A permanent citizen income scheme could help prevent contagion in the context of future pandemics, as it would be easier for people to stay in their homes. The end of "There is no alternative" The current macroeconomic rescue packages are not proof of a paradigm shift, but there are new practices in other areas as well. Routines are disrupted and there are material changes in our daily lives. Work and leisure habits change. All this makes it possible to see beyond the classical postulates according to which « there is no alternative ». Grassroots movements can gain importance in times of crisis. New mutual aid groups invent ways to assist people in their neighborhoods.
In Helsinki, a Facebook group declares: "The idea is to connect those who are in quarantine, the sick and the vulnerable, with members of the community who B2B Fax Database are close to them and can do errands and bring them necessary provisions (or other supplies). things they need). It remains to be seen to what extent this type of organization might evolve to take on more enduring forms of non-state community political construction. In a forthcoming book, The Revival of Political Imagination , Keijo Lakkala argues that “specifically, utopia can be understood as a social counterpractice motivated by the desire for a better existence.

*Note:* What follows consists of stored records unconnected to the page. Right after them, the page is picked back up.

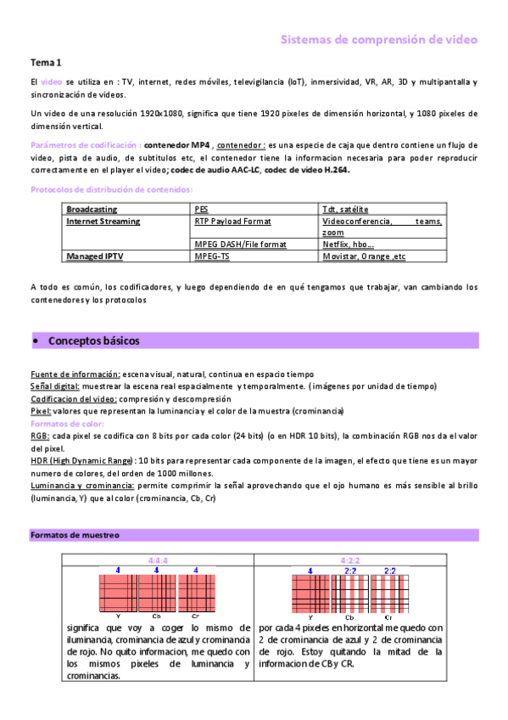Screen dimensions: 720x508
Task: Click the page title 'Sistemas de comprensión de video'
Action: [378, 39]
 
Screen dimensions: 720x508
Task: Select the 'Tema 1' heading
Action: [46, 63]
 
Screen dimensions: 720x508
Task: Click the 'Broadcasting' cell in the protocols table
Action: [92, 209]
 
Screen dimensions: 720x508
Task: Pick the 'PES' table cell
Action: [201, 209]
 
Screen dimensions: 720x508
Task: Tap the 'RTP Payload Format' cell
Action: [232, 221]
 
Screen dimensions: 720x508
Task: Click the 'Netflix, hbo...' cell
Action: [349, 244]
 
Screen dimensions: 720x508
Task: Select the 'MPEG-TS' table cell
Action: [212, 255]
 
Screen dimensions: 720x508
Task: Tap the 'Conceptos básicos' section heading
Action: [93, 340]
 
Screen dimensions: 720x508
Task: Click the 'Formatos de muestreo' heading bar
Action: [75, 536]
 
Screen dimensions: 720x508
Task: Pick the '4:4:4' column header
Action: [158, 560]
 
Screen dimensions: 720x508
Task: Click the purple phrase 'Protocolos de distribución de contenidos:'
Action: [111, 189]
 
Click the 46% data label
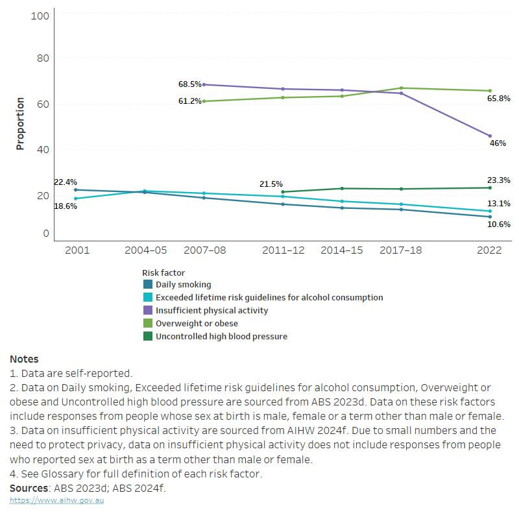498,143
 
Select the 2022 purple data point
490,136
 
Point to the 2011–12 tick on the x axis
283,250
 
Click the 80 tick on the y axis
40,58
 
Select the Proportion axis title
20,124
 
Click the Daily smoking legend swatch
147,285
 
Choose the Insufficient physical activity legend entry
211,311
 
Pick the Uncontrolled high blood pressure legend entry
221,337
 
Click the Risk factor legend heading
163,273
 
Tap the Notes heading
24,359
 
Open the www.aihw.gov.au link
56,500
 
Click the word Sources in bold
30,488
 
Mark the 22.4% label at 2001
65,182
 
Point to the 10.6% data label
498,224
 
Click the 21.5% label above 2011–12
271,184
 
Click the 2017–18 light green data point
402,88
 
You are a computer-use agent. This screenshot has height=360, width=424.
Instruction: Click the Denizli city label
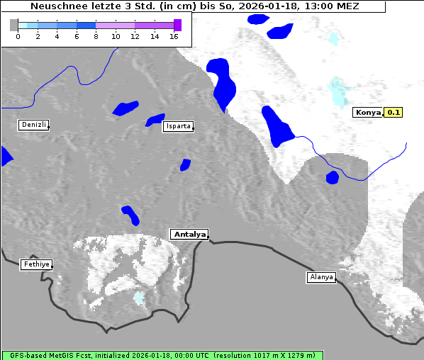pyautogui.click(x=33, y=125)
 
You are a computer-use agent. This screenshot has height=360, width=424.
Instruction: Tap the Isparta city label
pyautogui.click(x=177, y=126)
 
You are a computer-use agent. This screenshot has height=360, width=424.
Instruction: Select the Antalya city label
pyautogui.click(x=189, y=234)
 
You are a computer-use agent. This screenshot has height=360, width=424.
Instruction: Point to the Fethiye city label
pyautogui.click(x=35, y=264)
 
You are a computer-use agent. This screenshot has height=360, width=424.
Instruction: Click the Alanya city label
pyautogui.click(x=320, y=277)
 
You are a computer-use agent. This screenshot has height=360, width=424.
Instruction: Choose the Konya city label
pyautogui.click(x=367, y=112)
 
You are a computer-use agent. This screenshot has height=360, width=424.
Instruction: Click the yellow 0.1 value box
pyautogui.click(x=393, y=112)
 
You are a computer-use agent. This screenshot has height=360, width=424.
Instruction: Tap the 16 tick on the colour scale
pyautogui.click(x=174, y=36)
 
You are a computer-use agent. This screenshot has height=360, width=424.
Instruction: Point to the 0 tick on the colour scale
pyautogui.click(x=18, y=36)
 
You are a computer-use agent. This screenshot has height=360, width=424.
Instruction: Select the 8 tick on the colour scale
pyautogui.click(x=96, y=36)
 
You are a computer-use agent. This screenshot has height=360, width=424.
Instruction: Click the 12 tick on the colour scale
pyautogui.click(x=135, y=36)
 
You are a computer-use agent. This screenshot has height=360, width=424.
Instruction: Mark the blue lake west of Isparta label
pyautogui.click(x=125, y=108)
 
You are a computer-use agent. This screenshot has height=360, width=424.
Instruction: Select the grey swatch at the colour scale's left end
pyautogui.click(x=14, y=25)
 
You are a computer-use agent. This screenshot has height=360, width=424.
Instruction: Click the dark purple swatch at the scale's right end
pyautogui.click(x=177, y=25)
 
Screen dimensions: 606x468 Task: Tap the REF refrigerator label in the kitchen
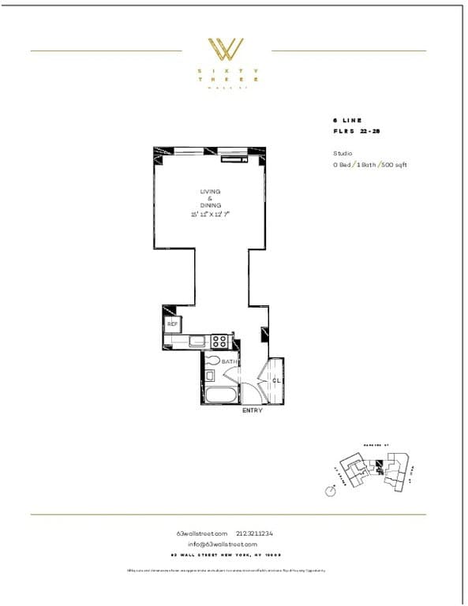(172, 324)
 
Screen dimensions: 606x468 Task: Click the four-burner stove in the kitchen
(219, 341)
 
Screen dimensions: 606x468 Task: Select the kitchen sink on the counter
(194, 342)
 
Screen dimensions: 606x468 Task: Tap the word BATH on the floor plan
(229, 361)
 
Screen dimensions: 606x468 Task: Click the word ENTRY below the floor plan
(252, 410)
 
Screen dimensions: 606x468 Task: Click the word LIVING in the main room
(209, 191)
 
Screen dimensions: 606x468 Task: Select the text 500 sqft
(394, 164)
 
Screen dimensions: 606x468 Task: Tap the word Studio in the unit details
(343, 153)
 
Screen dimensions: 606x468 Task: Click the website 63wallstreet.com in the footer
(202, 533)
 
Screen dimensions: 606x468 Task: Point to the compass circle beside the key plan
(331, 490)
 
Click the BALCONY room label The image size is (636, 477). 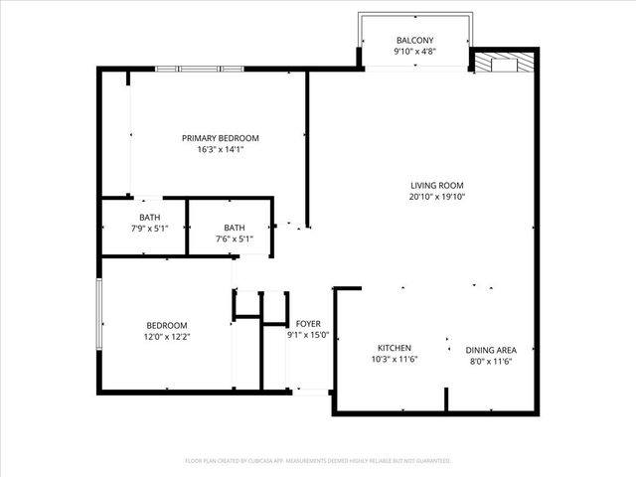click(414, 40)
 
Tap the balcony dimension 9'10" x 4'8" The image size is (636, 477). click(414, 51)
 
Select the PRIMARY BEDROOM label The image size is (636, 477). click(220, 138)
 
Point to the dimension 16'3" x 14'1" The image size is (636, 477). click(220, 150)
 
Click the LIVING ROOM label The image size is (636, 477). click(437, 185)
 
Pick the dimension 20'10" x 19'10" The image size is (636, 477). click(437, 197)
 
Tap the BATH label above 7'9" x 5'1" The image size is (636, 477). click(149, 218)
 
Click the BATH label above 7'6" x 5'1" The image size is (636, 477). click(234, 228)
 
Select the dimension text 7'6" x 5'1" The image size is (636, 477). click(234, 239)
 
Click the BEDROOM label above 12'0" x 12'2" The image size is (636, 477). click(167, 325)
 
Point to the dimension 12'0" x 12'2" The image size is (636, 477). click(167, 337)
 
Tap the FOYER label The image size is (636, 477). click(307, 324)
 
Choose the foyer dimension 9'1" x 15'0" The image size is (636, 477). click(307, 336)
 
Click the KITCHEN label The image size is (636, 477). click(395, 348)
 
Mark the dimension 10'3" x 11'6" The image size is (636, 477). click(395, 360)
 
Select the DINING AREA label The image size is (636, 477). click(491, 350)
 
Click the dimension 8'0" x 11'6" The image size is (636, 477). click(491, 362)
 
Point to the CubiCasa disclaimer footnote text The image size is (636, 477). click(318, 461)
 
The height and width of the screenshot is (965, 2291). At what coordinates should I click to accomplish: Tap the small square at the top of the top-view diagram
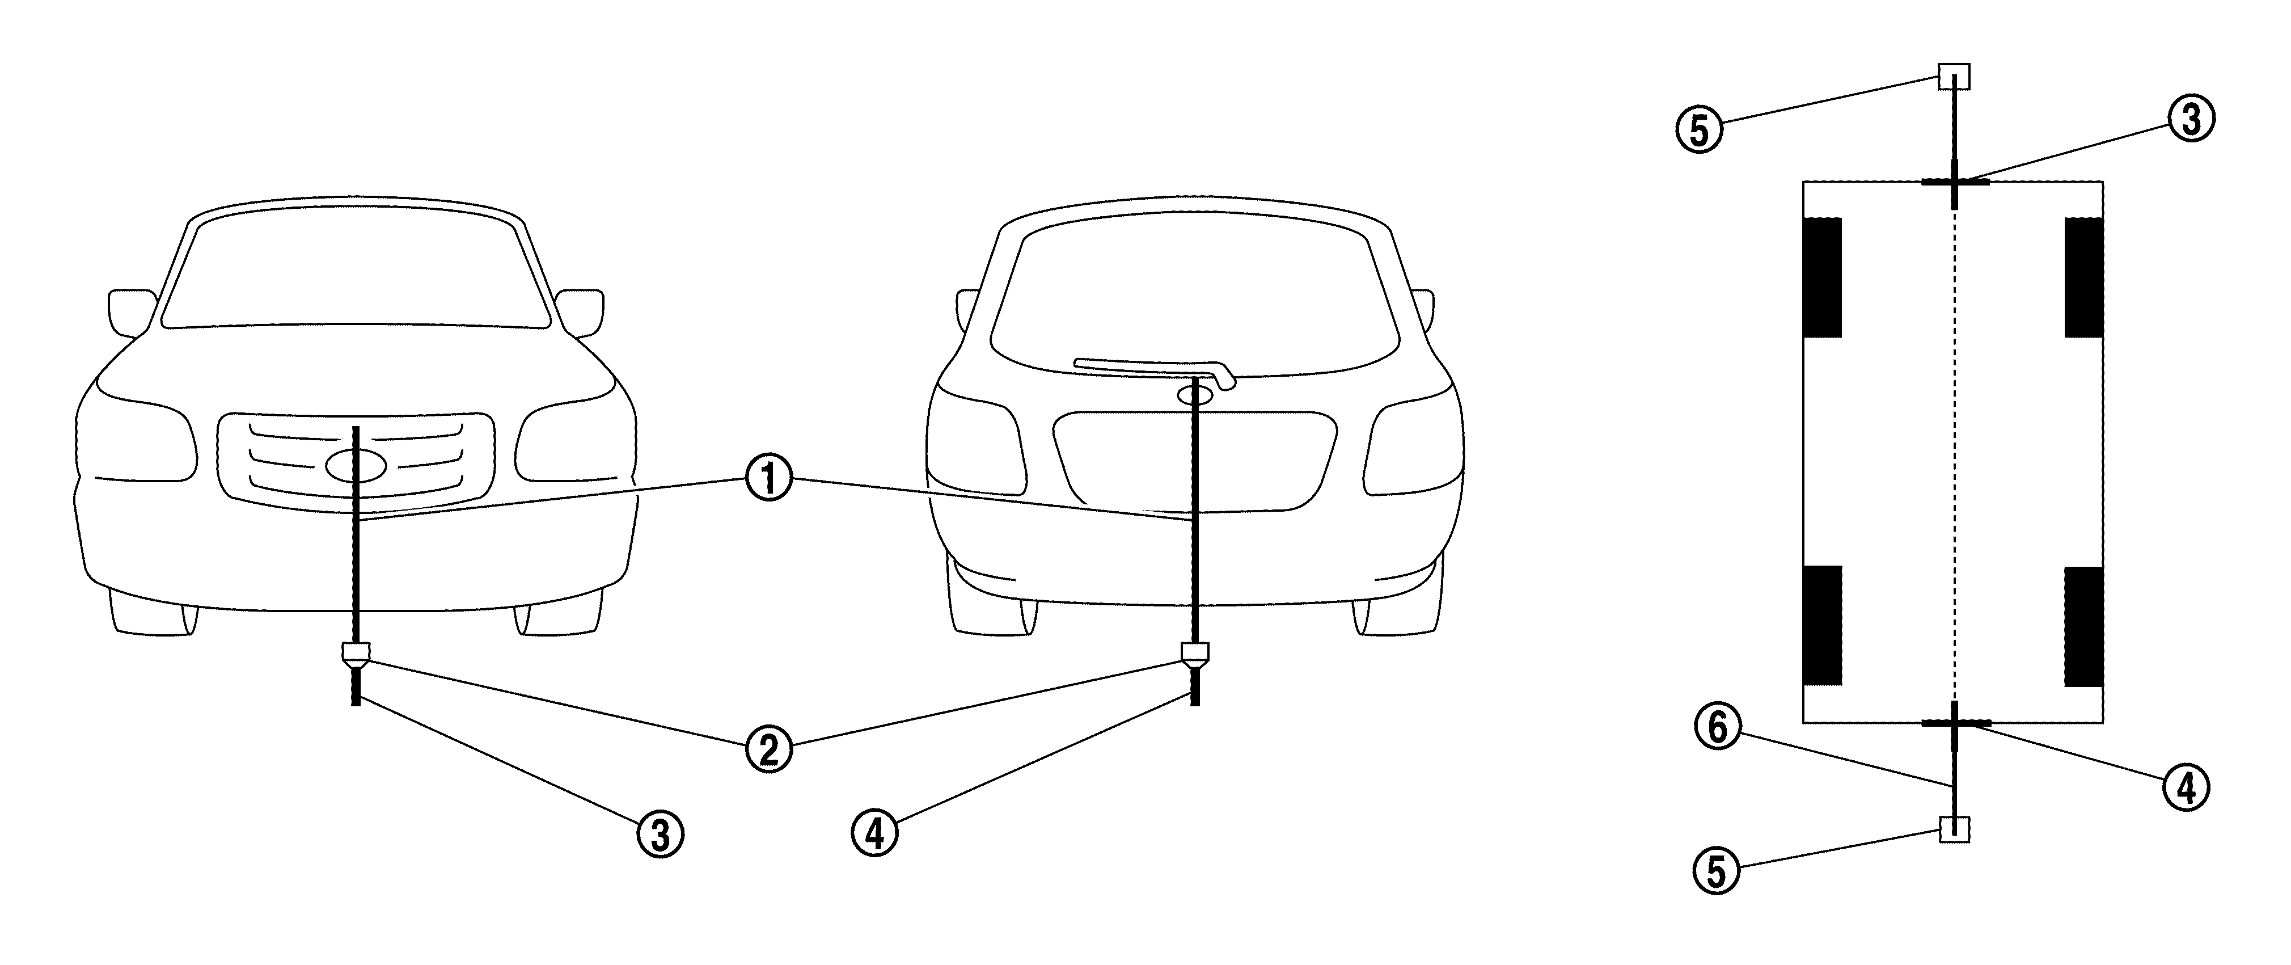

Utopia has both the potential to relativize the foundations of current society (distance us from the existing social order) and to create fractures within the present and open up possibilities for new ways of being and doing. The disturbance of the present opens up a plurality of futures. In and demand shocks occurring in the markets today, the crisis may increase the supply and demand for utopian thinking. As John Holloway wrote in Crack Capitalism (2010) The crisis opens cracks in "a world that is presented as closed.